Storage Teleport improves agility by enabling faster creation of new VMs, moving the virtualised workloads (VMs, VMDKs and files) between data centres and/or to clouds over the WAN. This is achievable in seconds (versus, perhaps, hours for migration or backup).

The Atlantis USX storage pooling and abstraction facilitates transparent data movement between SANs, NAS and DAS storage systems. Only a fraction of the capacity of VMs needs to be teleported between data centres and the cloud, also significantly reducing WAN costs and capacity-based fees charged by cloud storage providers. Other savings include obviating SAN and NAS maintenance contract renewals if seamlessly migrating storage to lower cost DAS or cloud. Using Teleport also helps IT to avoid vendor lock-in.

Included in Atlantis USX is a strategic layer for VMware to fully virtualise and commoditise all SAN and NAS storage by making it all VVOLs compliant. It also works seamlessly with Virtual SAN and VMware Horizon to reduce the storage needed to deploy virtualised workloads and improve application performance by up to five times.

Back in February I wrote about Atlantis ILIO USX. Now, in further extending USX, it has also dropped “ILIO” (In-Line I-O) that was familiar to its VDI users.

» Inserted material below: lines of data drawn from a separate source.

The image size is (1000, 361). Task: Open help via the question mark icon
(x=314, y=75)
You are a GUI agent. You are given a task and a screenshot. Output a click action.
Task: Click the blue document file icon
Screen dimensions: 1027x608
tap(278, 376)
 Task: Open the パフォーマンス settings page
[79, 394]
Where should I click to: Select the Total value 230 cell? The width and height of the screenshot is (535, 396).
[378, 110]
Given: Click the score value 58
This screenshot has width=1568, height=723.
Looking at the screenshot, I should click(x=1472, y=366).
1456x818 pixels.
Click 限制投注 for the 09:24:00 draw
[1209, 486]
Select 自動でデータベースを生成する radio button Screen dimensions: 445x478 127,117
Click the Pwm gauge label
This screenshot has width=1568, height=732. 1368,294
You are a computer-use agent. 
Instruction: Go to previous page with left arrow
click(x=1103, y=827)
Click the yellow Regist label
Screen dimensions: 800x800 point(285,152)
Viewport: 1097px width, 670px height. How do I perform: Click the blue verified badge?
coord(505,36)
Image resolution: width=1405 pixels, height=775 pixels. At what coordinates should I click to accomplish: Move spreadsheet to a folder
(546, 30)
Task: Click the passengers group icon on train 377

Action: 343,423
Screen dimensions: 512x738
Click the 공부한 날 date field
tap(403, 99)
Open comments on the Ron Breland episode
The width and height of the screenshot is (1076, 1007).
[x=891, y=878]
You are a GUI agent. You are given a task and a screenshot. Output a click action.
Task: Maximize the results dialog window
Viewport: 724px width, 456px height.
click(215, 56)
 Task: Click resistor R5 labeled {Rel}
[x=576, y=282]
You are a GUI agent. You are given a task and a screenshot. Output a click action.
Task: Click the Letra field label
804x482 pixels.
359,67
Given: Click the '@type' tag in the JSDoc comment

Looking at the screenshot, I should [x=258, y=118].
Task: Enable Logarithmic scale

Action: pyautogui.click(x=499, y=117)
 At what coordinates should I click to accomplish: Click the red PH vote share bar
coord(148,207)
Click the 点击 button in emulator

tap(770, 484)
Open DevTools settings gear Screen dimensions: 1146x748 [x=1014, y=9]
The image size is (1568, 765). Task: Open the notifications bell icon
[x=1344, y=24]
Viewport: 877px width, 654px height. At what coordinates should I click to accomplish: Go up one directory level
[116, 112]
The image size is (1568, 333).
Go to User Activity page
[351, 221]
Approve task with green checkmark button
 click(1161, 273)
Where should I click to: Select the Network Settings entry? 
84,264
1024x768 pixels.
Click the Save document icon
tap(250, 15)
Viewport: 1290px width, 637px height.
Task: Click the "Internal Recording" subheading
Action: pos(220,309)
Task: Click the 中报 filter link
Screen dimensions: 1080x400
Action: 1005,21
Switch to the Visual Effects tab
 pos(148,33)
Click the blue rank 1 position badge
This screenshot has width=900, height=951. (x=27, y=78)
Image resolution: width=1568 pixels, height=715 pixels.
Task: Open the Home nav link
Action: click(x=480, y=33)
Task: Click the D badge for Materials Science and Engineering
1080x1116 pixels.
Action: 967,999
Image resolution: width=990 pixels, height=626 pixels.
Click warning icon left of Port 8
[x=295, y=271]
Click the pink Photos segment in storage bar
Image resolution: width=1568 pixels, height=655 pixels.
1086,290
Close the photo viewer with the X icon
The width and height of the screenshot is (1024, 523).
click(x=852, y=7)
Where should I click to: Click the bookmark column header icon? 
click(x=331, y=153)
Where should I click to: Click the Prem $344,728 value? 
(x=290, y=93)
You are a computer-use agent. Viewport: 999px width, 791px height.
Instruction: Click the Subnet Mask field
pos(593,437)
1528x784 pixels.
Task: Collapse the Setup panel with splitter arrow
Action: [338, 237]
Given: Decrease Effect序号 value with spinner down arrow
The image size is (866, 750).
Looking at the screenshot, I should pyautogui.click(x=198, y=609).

As explained then, it is an in-memory software-defined storage solution able to pool (‘hyper-converge’) and optimise all data centre storage types including SAN, NAS, RAM and DAS (including SSD, Flash, SAS and SATA disk types).

Using this software, IT organisations can potentially extend the life of their existing SAN and NAS storage by up to five years. This is because the Atlantis storage consolidation and its enterprise data services typically yield an 80–90% reduction in needed capacity—or, put another way, achieve a 5–10x capacity increase from the existing pool—plus a 5–10x performance boost. Also, if more storage capacity is needed later, low cost commodity local server storage (e.g. DAS) can be used.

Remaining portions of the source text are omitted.